About this exercise: Take the lines below beginning at the line that has "復縁 (59, 1412)" and stopping after the line that has "あなたのモテ度 (88, 1381)", and print them exactly as they are, with no other lines.

Entries provided:
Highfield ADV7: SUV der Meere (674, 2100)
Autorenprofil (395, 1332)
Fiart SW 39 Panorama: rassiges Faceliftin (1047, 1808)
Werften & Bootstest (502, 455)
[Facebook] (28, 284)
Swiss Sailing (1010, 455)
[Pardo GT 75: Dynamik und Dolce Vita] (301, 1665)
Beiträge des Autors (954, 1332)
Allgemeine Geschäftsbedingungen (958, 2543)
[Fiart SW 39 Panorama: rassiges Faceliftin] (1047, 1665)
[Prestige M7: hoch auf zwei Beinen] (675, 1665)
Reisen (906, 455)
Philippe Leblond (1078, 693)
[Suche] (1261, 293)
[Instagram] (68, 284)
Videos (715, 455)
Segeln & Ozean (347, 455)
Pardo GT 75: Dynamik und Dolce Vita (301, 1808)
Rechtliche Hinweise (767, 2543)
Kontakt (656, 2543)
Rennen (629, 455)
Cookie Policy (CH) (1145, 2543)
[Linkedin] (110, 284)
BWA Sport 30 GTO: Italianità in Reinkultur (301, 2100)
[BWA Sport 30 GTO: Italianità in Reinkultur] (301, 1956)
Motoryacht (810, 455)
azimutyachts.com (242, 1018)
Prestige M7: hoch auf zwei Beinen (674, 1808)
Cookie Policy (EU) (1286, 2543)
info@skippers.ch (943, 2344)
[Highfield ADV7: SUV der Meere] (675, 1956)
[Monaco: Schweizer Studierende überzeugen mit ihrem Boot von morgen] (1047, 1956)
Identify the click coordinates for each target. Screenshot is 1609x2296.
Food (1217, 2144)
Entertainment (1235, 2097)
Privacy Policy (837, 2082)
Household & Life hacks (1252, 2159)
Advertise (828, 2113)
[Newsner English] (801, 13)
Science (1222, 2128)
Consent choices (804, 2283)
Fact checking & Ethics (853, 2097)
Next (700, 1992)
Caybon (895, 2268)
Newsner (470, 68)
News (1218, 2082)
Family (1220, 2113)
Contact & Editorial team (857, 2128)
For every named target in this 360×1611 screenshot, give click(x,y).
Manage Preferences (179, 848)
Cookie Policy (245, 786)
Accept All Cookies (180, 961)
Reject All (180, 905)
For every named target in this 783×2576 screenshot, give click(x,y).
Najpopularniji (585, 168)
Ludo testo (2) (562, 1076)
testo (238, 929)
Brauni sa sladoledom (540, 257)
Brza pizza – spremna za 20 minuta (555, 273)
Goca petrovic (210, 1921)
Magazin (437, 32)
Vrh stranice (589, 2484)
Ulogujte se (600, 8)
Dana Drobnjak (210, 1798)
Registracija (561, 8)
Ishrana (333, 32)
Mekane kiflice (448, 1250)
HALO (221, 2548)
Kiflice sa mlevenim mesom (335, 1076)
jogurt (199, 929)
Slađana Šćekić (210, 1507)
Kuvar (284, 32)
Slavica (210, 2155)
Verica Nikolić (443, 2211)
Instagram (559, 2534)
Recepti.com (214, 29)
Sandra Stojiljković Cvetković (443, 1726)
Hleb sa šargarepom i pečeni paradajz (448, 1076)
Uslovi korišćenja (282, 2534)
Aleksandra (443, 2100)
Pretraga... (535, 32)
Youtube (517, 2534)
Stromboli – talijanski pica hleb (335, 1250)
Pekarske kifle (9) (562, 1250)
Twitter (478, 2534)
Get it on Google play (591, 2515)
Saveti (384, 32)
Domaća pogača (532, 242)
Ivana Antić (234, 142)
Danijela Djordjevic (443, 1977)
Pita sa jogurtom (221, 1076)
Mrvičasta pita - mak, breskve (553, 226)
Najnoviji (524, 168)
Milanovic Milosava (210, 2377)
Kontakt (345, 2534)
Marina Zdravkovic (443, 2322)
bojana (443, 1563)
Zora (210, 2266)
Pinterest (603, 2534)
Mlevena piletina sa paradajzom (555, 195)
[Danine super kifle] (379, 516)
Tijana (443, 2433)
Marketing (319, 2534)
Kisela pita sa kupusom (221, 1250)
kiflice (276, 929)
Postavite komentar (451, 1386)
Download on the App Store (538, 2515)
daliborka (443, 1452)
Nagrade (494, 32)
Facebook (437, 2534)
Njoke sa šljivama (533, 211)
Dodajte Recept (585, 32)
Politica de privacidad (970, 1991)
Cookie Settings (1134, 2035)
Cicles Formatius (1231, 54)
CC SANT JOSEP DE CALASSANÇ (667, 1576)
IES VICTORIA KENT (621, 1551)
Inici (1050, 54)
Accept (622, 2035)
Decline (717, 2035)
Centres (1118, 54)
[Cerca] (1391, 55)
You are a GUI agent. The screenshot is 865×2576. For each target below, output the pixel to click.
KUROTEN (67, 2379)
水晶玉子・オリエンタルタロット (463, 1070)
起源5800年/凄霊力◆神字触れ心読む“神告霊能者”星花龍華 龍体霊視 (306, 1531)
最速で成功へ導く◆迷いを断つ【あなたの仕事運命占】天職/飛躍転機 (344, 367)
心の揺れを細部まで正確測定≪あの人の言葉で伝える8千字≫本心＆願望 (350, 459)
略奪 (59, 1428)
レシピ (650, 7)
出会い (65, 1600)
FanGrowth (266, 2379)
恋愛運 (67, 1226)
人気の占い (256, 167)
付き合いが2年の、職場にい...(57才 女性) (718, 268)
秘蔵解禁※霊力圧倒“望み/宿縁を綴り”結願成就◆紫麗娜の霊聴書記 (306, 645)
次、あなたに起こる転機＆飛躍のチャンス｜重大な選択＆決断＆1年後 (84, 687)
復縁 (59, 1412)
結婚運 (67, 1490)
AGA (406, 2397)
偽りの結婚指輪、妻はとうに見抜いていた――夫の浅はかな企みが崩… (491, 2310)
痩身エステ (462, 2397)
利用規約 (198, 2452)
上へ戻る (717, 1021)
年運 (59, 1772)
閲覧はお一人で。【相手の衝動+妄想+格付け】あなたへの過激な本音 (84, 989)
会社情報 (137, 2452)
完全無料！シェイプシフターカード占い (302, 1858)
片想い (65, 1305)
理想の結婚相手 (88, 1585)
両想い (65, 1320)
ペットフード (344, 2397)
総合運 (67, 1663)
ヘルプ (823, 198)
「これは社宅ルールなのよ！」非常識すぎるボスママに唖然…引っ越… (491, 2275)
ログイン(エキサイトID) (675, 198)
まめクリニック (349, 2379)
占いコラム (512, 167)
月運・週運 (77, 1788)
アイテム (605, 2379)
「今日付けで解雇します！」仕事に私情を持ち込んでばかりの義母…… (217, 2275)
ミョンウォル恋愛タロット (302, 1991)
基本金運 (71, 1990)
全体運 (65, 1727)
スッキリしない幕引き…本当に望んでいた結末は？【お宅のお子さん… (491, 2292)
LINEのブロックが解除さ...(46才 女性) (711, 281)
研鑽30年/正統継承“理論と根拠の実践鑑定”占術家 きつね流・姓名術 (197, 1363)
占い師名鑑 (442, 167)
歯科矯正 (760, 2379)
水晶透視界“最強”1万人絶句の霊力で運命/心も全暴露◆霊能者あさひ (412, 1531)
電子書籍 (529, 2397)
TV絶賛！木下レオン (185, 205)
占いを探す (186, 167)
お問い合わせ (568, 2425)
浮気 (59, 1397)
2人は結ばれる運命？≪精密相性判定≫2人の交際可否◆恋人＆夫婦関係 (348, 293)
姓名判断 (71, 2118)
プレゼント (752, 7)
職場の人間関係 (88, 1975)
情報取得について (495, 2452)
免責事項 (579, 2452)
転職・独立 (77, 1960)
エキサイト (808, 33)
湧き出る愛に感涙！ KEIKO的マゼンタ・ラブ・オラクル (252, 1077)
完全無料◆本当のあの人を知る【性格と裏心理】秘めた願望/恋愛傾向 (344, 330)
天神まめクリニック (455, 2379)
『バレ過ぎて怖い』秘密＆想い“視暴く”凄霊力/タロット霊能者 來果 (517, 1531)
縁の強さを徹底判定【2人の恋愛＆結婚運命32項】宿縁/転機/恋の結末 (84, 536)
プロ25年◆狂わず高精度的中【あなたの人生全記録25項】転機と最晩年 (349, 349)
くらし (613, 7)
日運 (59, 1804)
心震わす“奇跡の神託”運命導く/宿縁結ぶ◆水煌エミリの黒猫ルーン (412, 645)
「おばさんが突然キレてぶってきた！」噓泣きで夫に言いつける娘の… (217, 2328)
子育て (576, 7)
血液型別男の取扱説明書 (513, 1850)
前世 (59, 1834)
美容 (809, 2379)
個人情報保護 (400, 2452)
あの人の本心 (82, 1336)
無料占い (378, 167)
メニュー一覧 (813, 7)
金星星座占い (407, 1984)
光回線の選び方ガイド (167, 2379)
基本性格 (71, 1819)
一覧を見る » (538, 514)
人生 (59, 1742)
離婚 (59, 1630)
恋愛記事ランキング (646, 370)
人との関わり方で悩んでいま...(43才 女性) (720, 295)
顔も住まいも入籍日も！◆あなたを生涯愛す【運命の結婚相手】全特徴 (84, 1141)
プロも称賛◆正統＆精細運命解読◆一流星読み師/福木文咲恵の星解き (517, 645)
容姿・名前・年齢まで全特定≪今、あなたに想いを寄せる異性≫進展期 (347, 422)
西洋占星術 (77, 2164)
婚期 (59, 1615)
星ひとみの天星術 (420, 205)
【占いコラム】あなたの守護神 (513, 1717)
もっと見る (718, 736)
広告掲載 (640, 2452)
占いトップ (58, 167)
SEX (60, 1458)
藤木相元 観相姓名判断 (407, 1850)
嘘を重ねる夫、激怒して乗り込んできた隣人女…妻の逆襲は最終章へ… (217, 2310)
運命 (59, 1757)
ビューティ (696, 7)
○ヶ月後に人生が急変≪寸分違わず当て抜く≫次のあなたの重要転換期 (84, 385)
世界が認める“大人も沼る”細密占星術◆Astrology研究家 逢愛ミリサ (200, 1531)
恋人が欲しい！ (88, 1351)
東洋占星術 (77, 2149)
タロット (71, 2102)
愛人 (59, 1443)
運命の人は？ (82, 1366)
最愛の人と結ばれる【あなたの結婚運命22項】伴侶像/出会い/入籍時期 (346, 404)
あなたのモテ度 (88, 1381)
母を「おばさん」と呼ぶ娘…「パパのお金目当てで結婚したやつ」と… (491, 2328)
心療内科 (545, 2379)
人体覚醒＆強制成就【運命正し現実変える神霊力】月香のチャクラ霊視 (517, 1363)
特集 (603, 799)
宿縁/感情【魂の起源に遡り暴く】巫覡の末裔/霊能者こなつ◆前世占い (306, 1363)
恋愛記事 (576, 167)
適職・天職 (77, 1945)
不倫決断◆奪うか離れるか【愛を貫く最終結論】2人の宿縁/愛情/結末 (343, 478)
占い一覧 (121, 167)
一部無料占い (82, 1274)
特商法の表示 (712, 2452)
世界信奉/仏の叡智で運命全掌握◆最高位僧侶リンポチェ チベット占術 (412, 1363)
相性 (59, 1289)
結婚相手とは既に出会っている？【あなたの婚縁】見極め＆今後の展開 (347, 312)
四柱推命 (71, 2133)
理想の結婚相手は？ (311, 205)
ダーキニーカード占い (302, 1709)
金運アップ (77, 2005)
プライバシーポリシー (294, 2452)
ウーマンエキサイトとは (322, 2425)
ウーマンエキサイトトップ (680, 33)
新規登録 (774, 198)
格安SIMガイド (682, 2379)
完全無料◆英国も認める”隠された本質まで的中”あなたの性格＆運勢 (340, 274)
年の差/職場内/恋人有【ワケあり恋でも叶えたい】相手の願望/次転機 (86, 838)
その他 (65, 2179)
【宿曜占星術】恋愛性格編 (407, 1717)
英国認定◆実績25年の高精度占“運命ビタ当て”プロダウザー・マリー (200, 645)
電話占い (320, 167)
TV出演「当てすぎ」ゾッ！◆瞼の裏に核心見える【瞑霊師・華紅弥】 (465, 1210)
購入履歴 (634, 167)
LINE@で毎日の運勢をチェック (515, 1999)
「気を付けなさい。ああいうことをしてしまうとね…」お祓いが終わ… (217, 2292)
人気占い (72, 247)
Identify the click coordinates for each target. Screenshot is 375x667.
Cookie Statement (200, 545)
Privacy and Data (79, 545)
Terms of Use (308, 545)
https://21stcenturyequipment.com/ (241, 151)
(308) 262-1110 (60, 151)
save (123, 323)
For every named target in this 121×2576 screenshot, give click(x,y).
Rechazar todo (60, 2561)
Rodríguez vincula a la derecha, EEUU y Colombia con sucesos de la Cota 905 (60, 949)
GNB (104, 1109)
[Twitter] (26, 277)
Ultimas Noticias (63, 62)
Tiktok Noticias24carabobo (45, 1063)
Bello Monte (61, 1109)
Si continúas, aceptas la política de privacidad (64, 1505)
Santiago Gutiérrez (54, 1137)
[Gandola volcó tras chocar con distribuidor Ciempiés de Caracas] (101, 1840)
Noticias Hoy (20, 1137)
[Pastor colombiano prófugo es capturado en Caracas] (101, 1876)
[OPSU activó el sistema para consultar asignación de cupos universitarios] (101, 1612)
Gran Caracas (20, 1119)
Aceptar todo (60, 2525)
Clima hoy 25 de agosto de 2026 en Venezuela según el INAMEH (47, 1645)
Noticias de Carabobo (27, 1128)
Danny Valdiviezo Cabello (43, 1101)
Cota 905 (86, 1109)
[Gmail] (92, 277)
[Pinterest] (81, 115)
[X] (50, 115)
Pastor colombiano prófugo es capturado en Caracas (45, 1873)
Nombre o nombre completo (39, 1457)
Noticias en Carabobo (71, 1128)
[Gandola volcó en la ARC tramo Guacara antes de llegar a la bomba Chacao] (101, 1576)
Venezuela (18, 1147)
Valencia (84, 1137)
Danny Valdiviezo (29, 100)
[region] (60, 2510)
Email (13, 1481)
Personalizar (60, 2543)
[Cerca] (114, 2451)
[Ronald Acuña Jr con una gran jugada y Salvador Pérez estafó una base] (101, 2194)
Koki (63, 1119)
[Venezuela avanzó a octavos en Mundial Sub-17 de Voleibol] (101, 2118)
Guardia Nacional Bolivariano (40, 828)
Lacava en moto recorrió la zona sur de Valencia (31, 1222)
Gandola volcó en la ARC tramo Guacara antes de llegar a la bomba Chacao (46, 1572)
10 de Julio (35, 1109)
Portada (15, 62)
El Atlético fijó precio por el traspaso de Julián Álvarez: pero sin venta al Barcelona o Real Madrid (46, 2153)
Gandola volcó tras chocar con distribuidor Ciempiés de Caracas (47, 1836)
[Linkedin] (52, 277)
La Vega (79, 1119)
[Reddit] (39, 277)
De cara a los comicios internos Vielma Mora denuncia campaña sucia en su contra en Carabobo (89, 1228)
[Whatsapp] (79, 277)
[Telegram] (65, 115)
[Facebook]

Output of the exercise:
復縁 (59, 1412)
結婚運 (67, 1490)
AGA (406, 2397)
偽りの結婚指輪、妻はとうに見抜いていた――夫の浅はかな企みが崩… (491, 2310)
痩身エステ (462, 2397)
利用規約 (198, 2452)
上へ戻る (717, 1021)
年運 (59, 1772)
閲覧はお一人で。【相手の衝動+妄想+格付け】あなたへの過激な本音 (84, 989)
会社情報 (137, 2452)
完全無料！シェイプシフターカード占い (302, 1858)
片想い (65, 1305)
理想の結婚相手 (88, 1585)
両想い (65, 1320)
ペットフード (344, 2397)
総合運 (67, 1663)
ヘルプ (823, 198)
「これは社宅ルールなのよ！」非常識すぎるボスママに唖然…引っ越… (491, 2275)
ログイン(エキサイトID) (675, 198)
まめクリニック (349, 2379)
占いコラム (512, 167)
月運・週運 (77, 1788)
アイテム (605, 2379)
「今日付けで解雇します！」仕事に私情を持ち込んでばかりの義母…… (217, 2275)
ミョンウォル恋愛タロット (302, 1991)
基本金運 (71, 1990)
全体運 (65, 1727)
スッキリしない幕引き…本当に望んでいた結末は？【お宅のお子さん… (491, 2292)
LINEのブロックが解除さ...(46才 女性) (711, 281)
研鑽30年/正統継承“理論と根拠の実践鑑定”占術家 きつね流・姓名術 (197, 1363)
占い師名鑑 (442, 167)
歯科矯正 (760, 2379)
水晶透視界“最強”1万人絶句の霊力で運命/心も全暴露◆霊能者あさひ (412, 1531)
電子書籍 (529, 2397)
TV絶賛！木下レオン (185, 205)
占いを探す (186, 167)
お問い合わせ (568, 2425)
浮気 (59, 1397)
2人は結ばれる運命？≪精密相性判定≫2人の交際可否◆恋人＆夫婦関係 (348, 293)
姓名判断 (71, 2118)
プレゼント (752, 7)
職場の人間関係 (88, 1975)
情報取得について (495, 2452)
免責事項 (579, 2452)
転職・独立 (77, 1960)
エキサイト (808, 33)
湧き出る愛に感涙！ KEIKO的マゼンタ・ラブ・オラクル (252, 1077)
完全無料◆本当のあの人を知る【性格と裏心理】秘めた願望/恋愛傾向 (344, 330)
天神まめクリニック (455, 2379)
『バレ過ぎて怖い』秘密＆想い“視暴く”凄霊力/タロット霊能者 來果 (517, 1531)
縁の強さを徹底判定【2人の恋愛＆結婚運命32項】宿縁/転機/恋の結末 (84, 536)
プロ25年◆狂わず高精度的中【あなたの人生全記録25項】転機と最晩年 (349, 349)
くらし (613, 7)
日運 (59, 1804)
心震わす“奇跡の神託”運命導く/宿縁結ぶ◆水煌エミリの黒猫ルーン (412, 645)
「おばさんが突然キレてぶってきた！」噓泣きで夫に言いつける娘の… (217, 2328)
子育て (576, 7)
血液型別男の取扱説明書 (513, 1850)
前世 (59, 1834)
美容 (809, 2379)
個人情報保護 (400, 2452)
あの人の本心 (82, 1336)
無料占い (378, 167)
メニュー一覧 (813, 7)
金星星座占い (407, 1984)
光回線の選び方ガイド (167, 2379)
基本性格 (71, 1819)
一覧を見る » (538, 514)
人生 (59, 1742)
離婚 (59, 1630)
恋愛記事ランキング (646, 370)
人との関わり方で悩んでいま...(43才 女性) (720, 295)
顔も住まいも入籍日も！◆あなたを生涯愛す【運命の結婚相手】全特徴 (84, 1141)
プロも称賛◆正統＆精細運命解読◆一流星読み師/福木文咲恵の星解き (517, 645)
容姿・名前・年齢まで全特定≪今、あなたに想いを寄せる異性≫進展期 (347, 422)
西洋占星術 (77, 2164)
婚期 (59, 1615)
星ひとみの天星術 (420, 205)
【占いコラム】あなたの守護神 (513, 1717)
もっと見る (718, 736)
広告掲載 (640, 2452)
占いトップ (58, 167)
SEX (60, 1458)
藤木相元 観相姓名判断 (407, 1850)
嘘を重ねる夫、激怒して乗り込んできた隣人女…妻の逆襲は最終章へ… (217, 2310)
運命 (59, 1757)
ビューティ (696, 7)
○ヶ月後に人生が急変≪寸分違わず当て抜く≫次のあなたの重要転換期 (84, 385)
世界が認める“大人も沼る”細密占星術◆Astrology研究家 逢愛ミリサ (200, 1531)
恋人が欲しい！ (88, 1351)
東洋占星術 (77, 2149)
タロット (71, 2102)
愛人 (59, 1443)
運命の人は？ (82, 1366)
最愛の人と結ばれる【あなたの結婚運命22項】伴侶像/出会い/入籍時期 (346, 404)
あなたのモテ度 (88, 1381)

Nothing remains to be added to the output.